▶ Given exercise 1
Pick out each line of the listing below that contains the string "Instruction", matching case exactly.

## start Selected text

So, the spin was not based on matters of international law, it was much more intricate and elaborate. The spin doctors, at first those working for the intelligence community, later those who were in the media, took notice of Islamic fundamentalism as a relatively new movement gaining strength among the Pashto tribes, and concentrated on the notion of Soviet invaders being infidels and enemies of Islam and the Kabul government as traitors to the religion of the ancestors – collaborators of the invading infidels. The fact that among government loyalists there were many Uzbeks and members of other non-Pashto ethnic groups fanned the flames.

## end Selected text
## start Raw records

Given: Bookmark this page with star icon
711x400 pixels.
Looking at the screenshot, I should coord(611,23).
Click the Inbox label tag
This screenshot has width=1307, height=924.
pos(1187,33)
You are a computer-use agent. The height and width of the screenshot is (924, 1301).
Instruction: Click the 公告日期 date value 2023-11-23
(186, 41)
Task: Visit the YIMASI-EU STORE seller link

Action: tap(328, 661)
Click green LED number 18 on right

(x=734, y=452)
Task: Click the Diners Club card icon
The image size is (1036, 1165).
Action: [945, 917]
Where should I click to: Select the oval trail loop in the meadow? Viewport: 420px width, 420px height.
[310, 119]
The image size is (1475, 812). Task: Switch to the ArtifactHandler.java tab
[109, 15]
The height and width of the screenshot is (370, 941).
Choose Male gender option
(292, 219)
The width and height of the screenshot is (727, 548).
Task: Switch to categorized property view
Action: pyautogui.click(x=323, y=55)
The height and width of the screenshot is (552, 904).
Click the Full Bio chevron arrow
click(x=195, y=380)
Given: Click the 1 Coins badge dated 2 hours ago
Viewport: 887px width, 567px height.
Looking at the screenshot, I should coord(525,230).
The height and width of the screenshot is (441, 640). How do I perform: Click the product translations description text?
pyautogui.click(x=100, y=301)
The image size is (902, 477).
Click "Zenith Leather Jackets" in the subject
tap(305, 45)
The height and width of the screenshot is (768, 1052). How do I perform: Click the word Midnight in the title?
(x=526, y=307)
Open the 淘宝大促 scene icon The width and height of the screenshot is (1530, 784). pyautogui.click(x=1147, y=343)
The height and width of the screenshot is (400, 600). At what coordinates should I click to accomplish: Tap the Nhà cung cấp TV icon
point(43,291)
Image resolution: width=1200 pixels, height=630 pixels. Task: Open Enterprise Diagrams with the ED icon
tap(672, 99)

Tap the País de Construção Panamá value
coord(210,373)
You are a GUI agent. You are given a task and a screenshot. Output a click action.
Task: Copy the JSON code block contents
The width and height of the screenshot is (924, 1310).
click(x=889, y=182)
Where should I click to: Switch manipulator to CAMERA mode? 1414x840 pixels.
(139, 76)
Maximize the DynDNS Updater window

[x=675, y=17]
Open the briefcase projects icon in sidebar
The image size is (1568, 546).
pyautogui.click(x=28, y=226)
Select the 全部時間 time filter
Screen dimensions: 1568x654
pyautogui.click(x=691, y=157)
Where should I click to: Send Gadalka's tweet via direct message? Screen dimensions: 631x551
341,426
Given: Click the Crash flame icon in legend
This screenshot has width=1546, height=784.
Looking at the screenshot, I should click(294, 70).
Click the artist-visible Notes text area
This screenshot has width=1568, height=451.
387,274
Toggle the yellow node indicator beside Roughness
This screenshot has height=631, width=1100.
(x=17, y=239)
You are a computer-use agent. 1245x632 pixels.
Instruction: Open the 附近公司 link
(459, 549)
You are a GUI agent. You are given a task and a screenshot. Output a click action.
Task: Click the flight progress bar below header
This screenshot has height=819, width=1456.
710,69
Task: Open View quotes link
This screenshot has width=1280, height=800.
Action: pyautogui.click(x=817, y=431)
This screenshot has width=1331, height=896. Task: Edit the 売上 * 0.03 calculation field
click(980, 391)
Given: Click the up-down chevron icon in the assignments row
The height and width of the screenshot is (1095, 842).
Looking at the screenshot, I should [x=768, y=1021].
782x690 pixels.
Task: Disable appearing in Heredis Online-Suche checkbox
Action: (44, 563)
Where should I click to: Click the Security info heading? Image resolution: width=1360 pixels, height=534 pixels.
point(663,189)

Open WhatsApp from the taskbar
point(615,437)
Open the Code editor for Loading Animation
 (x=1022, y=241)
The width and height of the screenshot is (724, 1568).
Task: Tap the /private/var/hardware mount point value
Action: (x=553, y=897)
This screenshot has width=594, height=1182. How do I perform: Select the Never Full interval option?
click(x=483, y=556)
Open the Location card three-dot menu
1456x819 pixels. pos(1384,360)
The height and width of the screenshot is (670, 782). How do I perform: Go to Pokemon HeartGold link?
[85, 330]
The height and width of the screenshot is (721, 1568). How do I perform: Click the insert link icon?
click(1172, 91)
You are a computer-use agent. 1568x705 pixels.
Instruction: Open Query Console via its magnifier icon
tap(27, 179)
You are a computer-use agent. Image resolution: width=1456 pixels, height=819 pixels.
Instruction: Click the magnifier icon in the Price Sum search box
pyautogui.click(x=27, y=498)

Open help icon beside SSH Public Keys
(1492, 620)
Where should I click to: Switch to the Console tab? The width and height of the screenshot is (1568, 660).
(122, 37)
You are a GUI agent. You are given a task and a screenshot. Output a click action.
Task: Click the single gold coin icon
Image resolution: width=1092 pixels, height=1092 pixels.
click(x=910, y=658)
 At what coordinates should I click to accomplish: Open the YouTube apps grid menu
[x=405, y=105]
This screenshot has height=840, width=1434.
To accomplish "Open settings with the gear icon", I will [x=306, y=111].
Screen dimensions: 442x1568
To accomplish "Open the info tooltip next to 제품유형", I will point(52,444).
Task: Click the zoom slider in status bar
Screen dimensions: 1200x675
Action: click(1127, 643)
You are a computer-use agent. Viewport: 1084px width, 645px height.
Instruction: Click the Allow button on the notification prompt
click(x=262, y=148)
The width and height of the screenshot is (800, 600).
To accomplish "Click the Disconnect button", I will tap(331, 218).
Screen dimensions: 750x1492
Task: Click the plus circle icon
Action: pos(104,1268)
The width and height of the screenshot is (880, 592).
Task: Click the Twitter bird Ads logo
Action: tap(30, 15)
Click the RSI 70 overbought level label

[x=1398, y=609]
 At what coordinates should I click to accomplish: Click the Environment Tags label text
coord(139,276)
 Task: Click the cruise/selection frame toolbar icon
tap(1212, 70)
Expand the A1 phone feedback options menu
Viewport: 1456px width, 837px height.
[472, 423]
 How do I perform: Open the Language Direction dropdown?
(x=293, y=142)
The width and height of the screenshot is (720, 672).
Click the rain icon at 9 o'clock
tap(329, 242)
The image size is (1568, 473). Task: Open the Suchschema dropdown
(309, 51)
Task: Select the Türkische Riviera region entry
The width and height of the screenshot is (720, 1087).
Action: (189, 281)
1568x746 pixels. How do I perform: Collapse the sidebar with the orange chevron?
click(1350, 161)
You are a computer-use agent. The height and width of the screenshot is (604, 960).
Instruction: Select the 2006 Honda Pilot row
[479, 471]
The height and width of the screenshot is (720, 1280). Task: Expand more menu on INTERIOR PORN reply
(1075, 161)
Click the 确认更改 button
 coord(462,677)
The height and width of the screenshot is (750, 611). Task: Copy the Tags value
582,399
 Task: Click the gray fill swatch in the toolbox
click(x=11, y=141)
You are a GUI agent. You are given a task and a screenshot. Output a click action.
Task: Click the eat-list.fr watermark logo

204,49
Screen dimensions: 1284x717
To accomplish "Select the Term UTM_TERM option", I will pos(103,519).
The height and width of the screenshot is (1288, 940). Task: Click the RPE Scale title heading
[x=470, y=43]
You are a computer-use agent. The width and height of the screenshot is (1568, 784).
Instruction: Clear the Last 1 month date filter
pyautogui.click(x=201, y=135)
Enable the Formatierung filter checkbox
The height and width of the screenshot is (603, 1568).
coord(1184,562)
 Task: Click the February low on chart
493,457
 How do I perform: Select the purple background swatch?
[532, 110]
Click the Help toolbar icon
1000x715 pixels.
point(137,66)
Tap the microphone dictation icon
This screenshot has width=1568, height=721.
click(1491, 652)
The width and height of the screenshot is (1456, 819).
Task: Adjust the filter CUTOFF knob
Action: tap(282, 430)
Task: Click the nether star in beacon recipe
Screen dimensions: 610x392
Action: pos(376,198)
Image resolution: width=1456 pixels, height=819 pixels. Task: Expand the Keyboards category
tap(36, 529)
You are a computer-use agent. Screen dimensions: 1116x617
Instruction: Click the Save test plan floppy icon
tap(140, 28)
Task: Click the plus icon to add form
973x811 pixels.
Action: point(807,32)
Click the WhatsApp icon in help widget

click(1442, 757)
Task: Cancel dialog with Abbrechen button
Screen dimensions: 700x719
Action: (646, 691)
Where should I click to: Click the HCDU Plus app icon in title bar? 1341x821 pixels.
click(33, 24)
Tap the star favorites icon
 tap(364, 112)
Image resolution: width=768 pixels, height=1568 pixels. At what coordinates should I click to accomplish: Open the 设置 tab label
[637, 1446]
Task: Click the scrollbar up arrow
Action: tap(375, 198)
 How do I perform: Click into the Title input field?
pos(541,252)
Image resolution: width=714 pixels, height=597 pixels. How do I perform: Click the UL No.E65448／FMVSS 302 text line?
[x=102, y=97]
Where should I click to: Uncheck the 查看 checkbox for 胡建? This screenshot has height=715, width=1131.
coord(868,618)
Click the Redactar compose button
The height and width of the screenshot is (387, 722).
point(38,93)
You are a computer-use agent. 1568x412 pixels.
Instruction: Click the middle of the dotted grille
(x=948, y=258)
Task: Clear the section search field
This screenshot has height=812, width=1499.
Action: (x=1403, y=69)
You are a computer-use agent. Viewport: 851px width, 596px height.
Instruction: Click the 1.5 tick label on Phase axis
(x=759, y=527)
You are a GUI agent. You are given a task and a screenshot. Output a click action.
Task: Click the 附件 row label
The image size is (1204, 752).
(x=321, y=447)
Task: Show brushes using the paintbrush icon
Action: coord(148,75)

## end Raw records

▶ Given exercise 2
Give what follows in the passage above on the spin about Afghanistan, continuing after its last sentence.

▶ Exercise result 1
Instruction: Click the 公告日期 date value 2023-11-23
Instruction: Open the 附近公司 link
Instruction: Open Query Console via its magnifier icon
Instruction: Click the magnifier icon in the Price Sum search box
Instruction: Click the Allow button on the notification prompt
Instruction: Select the 2006 Honda Pilot row
Instruction: Clear the Last 1 month date filter
Instruction: Click the Save test plan floppy icon
Instruction: Click the middle of the dotted grille
Instruction: Click the 1.5 tick label on Phase axis

▶ Exercise result 2
The spin that arrived too late
This was the beginning of the anti-Soviet jihad. The spin was instrumental in its making as much as other key factors. It started first with a series of U.S. intelligence propaganda operations aimed at the Pashto tribes, and with the competing efforts by the spiritual leadership of Iran and various Arab religious fundamentalist organisations in increasing their influence on the Afghan Islamic fundamentalists. Then it moved into the realm of the media and caused a massive press, radio and television campaign in support of the Afghan ‘fighters for their ancestral home and religion.’
As the war went on, escalating along the way, a drastic change occurred in Soviet public opinion. It was not so much prompted by the Western media spin – the Soviet people had very limited access to Western media – as by the steady flow into the country of closed coffins containing young Russian soldiers who died in the war, which was not being referred to as a war. The general attitude to the Soviet government’s efforts in Afghanistan became largely negative, and in the absence of free media it turned onto the veterans returning from the war and finding no place for themselves in the peaceful embrace of their Motherland.
By 1987-88 the Russian media were freer than anyone could have predicted in 1985 at the start of Perestroika. Then the Western spin on Afghanistan hit Russia in earnest, and, together with truthful accounts of the war published in the West and translated into Russian, a lot of unchecked information from unreliable foreign, as well as domestic, sources splashed over the Russian media, both print and electronic. The negative attitude turned into despise and humiliation.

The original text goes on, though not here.